Giulia Gigliobianco – PhD in Tissue Engineering and Regenerative Medicine at University of Sheffield
Regenerative medicine, where soft tissues, organs or bone are extended or regrown is an increasingly exciting field. Examples of work being done include bone grafting or growing a patient’s own cells in the laboratory and then re-implanting them onto a wound bed to help it heal. Or how about regeneration of the trachea, the cornea, nervous tissue, the human finger, the liver, and even the male urethra?
While some regenerative treatments are already happening, others, such as lab-engineered liver cells, have the potential to change lives if they can be developed further.
And given that we will live longer than previous generations (and so will future generations after us) and that we deteriorate with age, regenerative medicine aimed at renewing ageing bodies could also be used to increase our quality of later life.
It all adds up
Regenerating soft tissue requires the use of materials such as biodegradable polymers that can be made into structures similar to the human tissue. This material acts as scaffolding for the cells to grow into and produce the matrix to heal the injured site. It is like rebuilding a house. The scaffolds (the materials) are put in place so the builders (our cells) can lay the bricks down and rebuild the house (our damaged tissues).
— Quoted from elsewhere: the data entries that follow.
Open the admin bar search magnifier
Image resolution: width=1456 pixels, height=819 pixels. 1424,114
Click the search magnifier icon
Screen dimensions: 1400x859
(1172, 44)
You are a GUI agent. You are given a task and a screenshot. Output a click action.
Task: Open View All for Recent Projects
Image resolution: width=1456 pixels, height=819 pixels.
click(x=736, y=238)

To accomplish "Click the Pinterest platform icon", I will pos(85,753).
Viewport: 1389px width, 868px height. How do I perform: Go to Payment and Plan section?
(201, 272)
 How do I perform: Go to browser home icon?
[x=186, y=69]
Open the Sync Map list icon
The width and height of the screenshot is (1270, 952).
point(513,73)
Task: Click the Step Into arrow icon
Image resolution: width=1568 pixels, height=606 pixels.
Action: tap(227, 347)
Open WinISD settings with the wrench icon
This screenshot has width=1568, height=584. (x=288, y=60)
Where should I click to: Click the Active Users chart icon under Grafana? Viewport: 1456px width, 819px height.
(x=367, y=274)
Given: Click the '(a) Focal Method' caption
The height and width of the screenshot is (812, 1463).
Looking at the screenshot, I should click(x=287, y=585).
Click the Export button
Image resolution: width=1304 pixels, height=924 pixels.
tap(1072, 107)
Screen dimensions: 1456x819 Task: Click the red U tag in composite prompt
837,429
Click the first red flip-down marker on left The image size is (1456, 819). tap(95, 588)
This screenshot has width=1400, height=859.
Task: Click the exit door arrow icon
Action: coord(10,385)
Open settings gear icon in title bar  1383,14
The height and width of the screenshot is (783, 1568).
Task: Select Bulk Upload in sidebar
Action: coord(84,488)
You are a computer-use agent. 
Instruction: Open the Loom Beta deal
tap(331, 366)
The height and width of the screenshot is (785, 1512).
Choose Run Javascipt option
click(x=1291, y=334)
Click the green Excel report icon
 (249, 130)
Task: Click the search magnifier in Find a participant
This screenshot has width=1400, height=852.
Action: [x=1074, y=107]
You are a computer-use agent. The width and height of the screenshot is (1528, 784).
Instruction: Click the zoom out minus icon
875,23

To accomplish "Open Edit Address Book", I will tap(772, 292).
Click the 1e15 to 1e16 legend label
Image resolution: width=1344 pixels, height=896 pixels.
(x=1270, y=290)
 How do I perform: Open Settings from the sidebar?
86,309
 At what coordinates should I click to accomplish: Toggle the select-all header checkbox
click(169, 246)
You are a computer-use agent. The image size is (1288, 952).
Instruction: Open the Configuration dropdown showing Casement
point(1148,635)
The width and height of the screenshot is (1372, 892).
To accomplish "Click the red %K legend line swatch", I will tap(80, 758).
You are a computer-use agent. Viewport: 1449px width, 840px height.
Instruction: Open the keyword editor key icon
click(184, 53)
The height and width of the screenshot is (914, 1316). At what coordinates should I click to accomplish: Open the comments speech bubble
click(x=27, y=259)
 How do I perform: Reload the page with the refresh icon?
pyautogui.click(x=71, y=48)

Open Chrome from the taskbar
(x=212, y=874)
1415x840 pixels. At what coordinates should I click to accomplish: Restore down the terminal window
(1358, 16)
So the choice of the material, the manufacturing technique and how it is implanted are all very important to how successful regeneration of a particular tissue will be. However, the smarter the biomaterial is, the more expensive it will be. The high cost of these technologies comes from the expense of researching and developing the material and/or manufacturing and marketing costs – and companies who invest large amounts of money expect a reasonable return. The more the sophisticated the material, the more research goes into it and the more expensive it will be. Then the final step in this process is approval by regulatory bodies for their medical suitability.